Problem statement> Reproduce the SydJS website text between "Initially built in" and "hear about it.", inclusive, swapping "meetup group" for "user group".

Page excerpt>
━━━━━━━━━━

Skip to content

nashville-lug/sydjs-site

 
 

Repository files navigation

sydjs.com

The SydJS Website.

Initially built in two and a half days by the team at Thinkmill as a demo of what KeystoneJS can do, it's now a showcase for the Sydney Javascript community.

Get Involved!

Please use the GitHub Issues to log any ideas you have to improve the site, or problems you may come across.

Or if you're feeling more adventurous, go pick an issue and submit a pull request.

Feel free to ask questions about how it works, if you're getting into the code.

If you are part of another meetup group and want to use our site as a basis for your own, that's great, we'd love to hear about it.

Coding Guidelines

If you're contributing code, please do your best to follow the conventions established in the codebase already. This makes pull requests much easier to review and merge.

We have generally followed the guidelines set out in AirBnB's Javascript Style Guide, with the exception of using real tabs for indentation.

Getting Started

To run the SydJS site locally, there are a few things to set up.

Because we have some private keys for our MongoDB, Cloudinary and Mandrill accounts, you'll need to set up your own equivalents before the site will run properly.

If you're looking to work on the SydJS site and want access to our accounts, please get in touch

Install Node.js and MongoDB

You'll need node 0.10.x and npm 1.3.x installed to run SydJS. The easiest way is to download the installers from nodejs.org.

━━━━━━━━━━

Record extracts>
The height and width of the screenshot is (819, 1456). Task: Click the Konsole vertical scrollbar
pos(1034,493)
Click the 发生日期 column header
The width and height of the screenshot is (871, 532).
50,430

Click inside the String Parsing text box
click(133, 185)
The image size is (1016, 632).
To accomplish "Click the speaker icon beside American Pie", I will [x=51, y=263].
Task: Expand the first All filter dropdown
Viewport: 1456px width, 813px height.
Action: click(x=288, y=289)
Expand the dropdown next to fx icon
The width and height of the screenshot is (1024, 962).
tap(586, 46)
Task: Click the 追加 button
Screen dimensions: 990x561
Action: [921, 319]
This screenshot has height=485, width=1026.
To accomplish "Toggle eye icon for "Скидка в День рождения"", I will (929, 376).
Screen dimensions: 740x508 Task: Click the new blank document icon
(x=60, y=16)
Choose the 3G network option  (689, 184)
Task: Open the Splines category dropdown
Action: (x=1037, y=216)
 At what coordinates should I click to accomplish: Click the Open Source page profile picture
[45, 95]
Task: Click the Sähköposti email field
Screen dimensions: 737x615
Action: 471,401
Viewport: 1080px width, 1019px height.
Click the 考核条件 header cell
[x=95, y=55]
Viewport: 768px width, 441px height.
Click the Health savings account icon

━━━━━━━━━━

Complete output>
Initially built in two and a half days by the team at Thinkmill as a demo of what KeystoneJS can do, it's now a showcase for the Sydney Javascript community.

Get Involved!

Please use the GitHub Issues to log any ideas you have to improve the site, or problems you may come across.

Or if you're feeling more adventurous, go pick an issue and submit a pull request.

Feel free to ask questions about how it works, if you're getting into the code.

If you are part of another user group and want to use our site as a basis for your own, that's great, we'd love to hear about it.